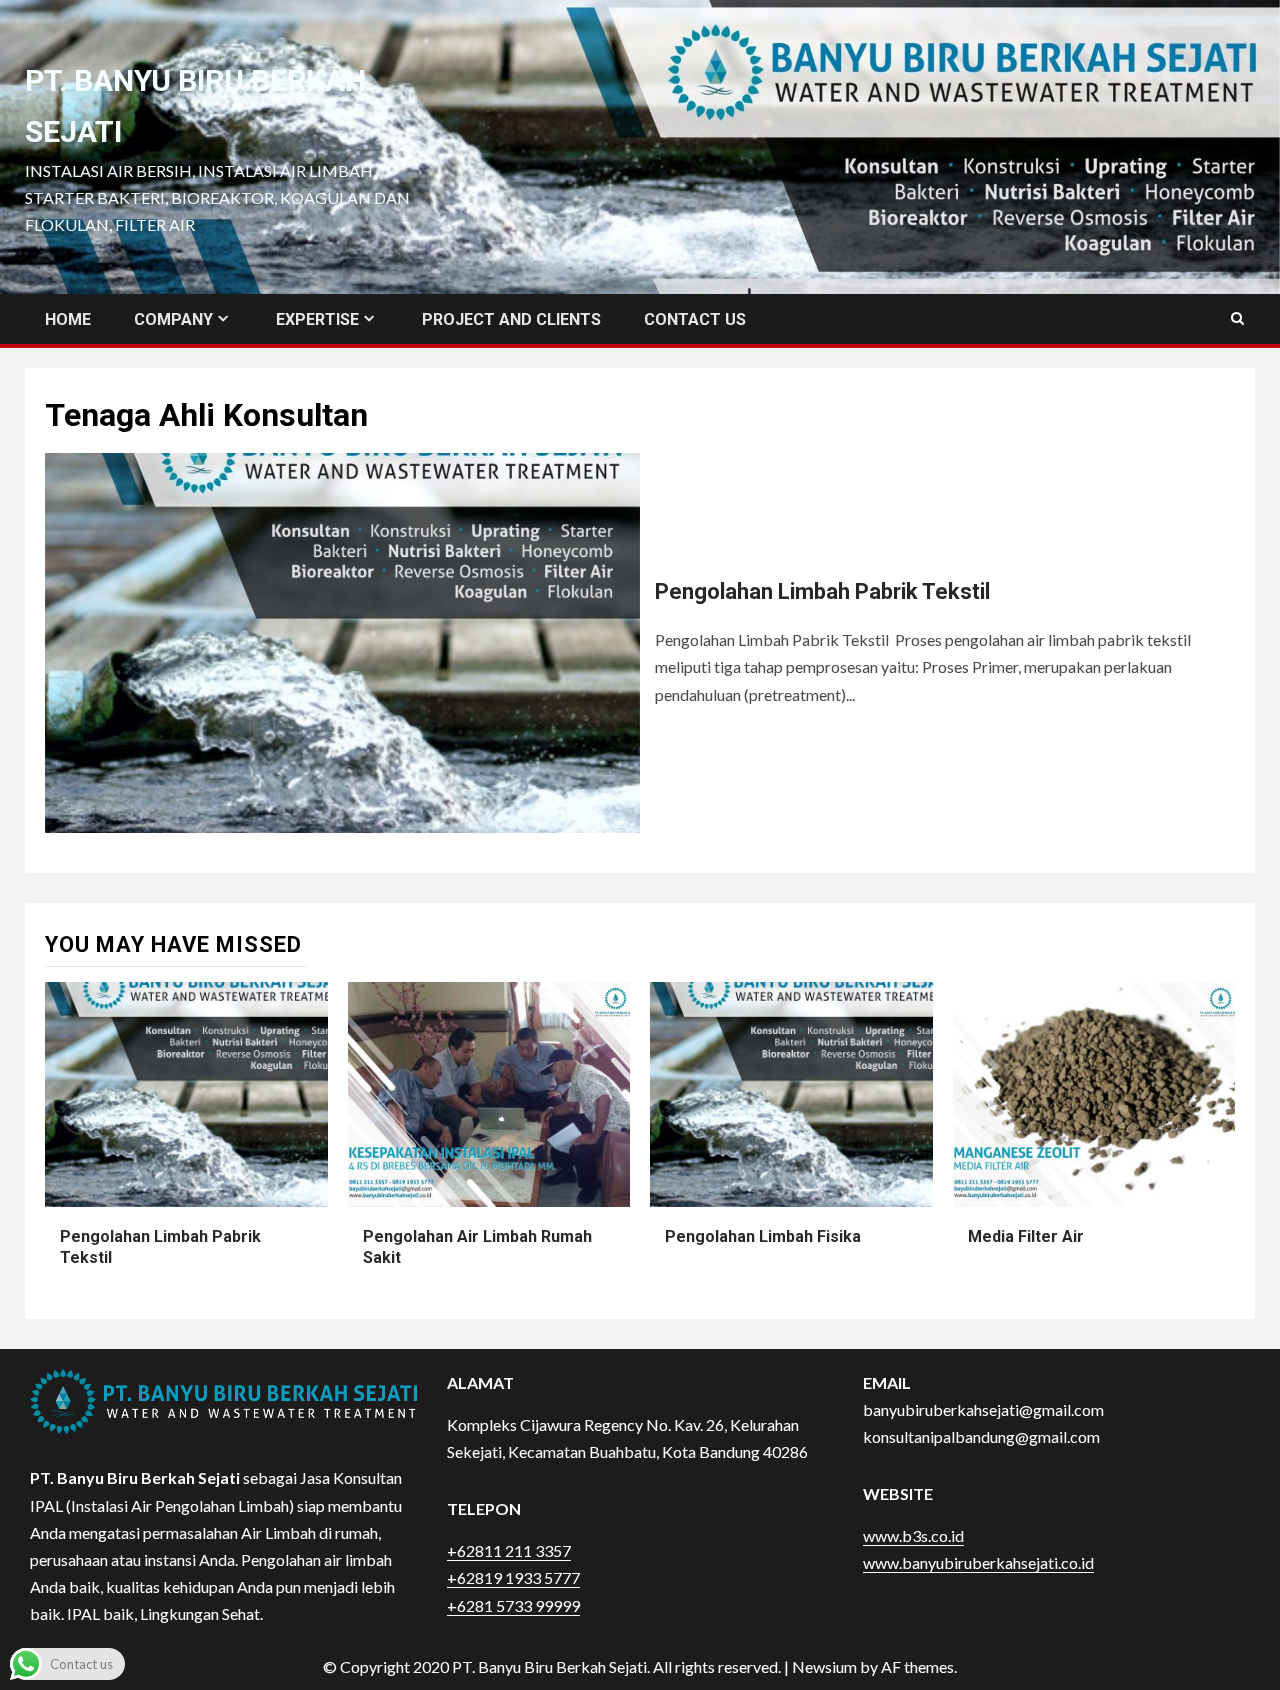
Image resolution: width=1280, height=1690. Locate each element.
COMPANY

---

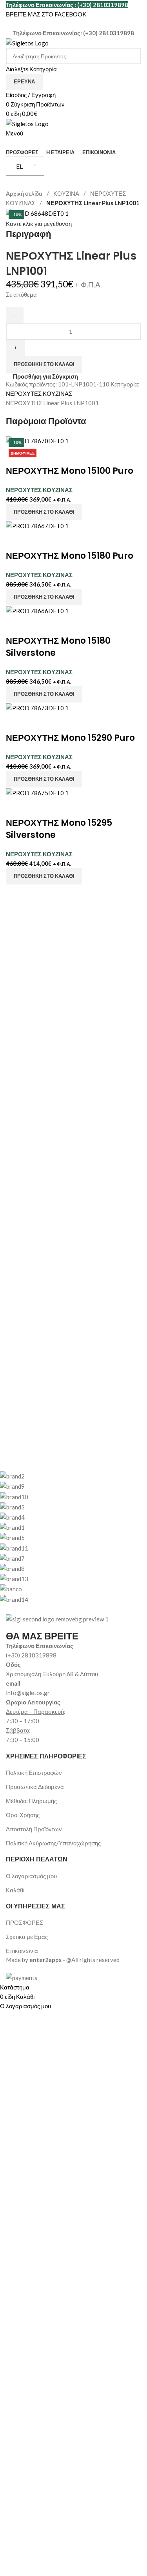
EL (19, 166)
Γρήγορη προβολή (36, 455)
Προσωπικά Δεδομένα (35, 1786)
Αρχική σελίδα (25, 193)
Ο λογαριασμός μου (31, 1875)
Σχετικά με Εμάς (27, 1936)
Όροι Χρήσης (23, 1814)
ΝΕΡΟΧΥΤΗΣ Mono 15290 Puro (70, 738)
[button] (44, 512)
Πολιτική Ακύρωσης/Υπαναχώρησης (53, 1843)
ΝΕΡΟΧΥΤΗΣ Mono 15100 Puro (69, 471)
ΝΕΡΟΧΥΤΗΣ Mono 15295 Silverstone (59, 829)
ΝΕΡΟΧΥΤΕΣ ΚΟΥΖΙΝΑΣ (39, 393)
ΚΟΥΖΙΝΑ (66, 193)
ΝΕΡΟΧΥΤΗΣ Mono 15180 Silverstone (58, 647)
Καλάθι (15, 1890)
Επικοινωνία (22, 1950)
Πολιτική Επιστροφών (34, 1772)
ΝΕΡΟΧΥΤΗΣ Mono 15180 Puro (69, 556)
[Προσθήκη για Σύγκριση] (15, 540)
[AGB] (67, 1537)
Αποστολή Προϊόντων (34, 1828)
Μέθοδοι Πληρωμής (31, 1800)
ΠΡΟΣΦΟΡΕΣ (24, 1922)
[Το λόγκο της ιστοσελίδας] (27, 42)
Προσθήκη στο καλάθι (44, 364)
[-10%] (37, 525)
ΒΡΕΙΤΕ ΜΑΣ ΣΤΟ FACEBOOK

* * *

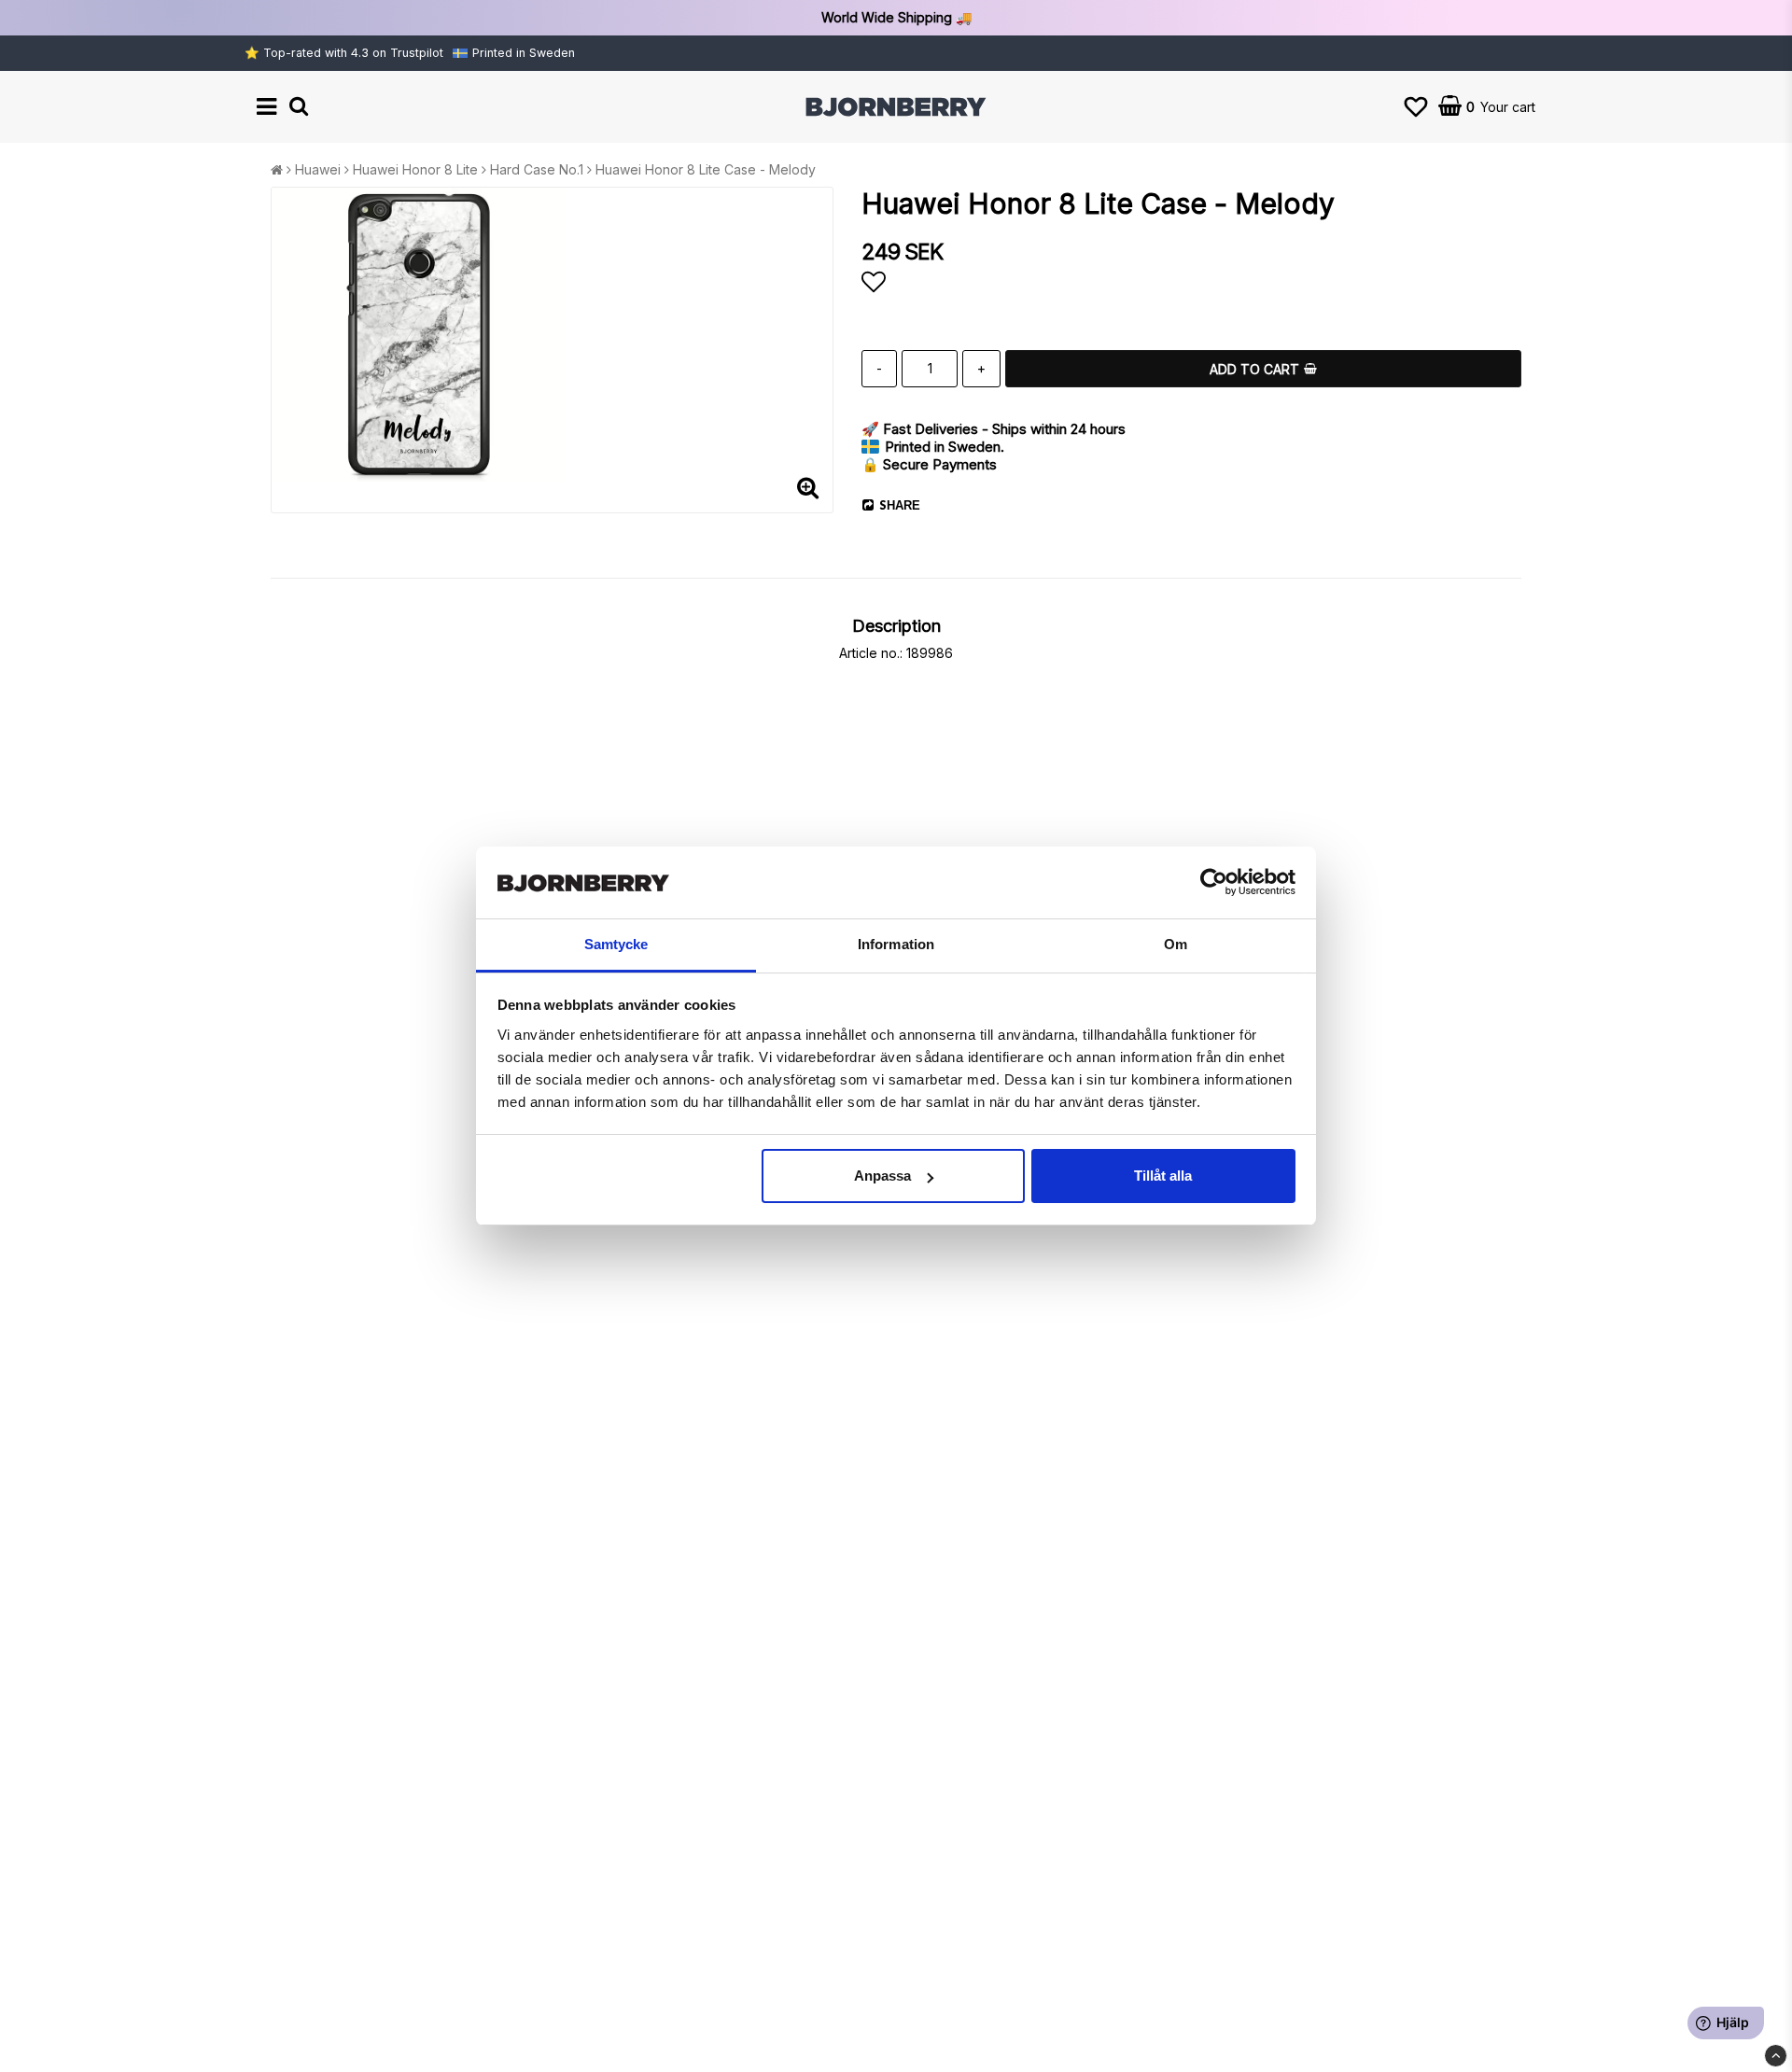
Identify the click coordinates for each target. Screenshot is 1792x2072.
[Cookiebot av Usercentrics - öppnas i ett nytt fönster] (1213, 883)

[Directions for this task]
Using the listing above, count how many lines contain the word "Silverstone" and, please, write only that number.

[The completed task]
2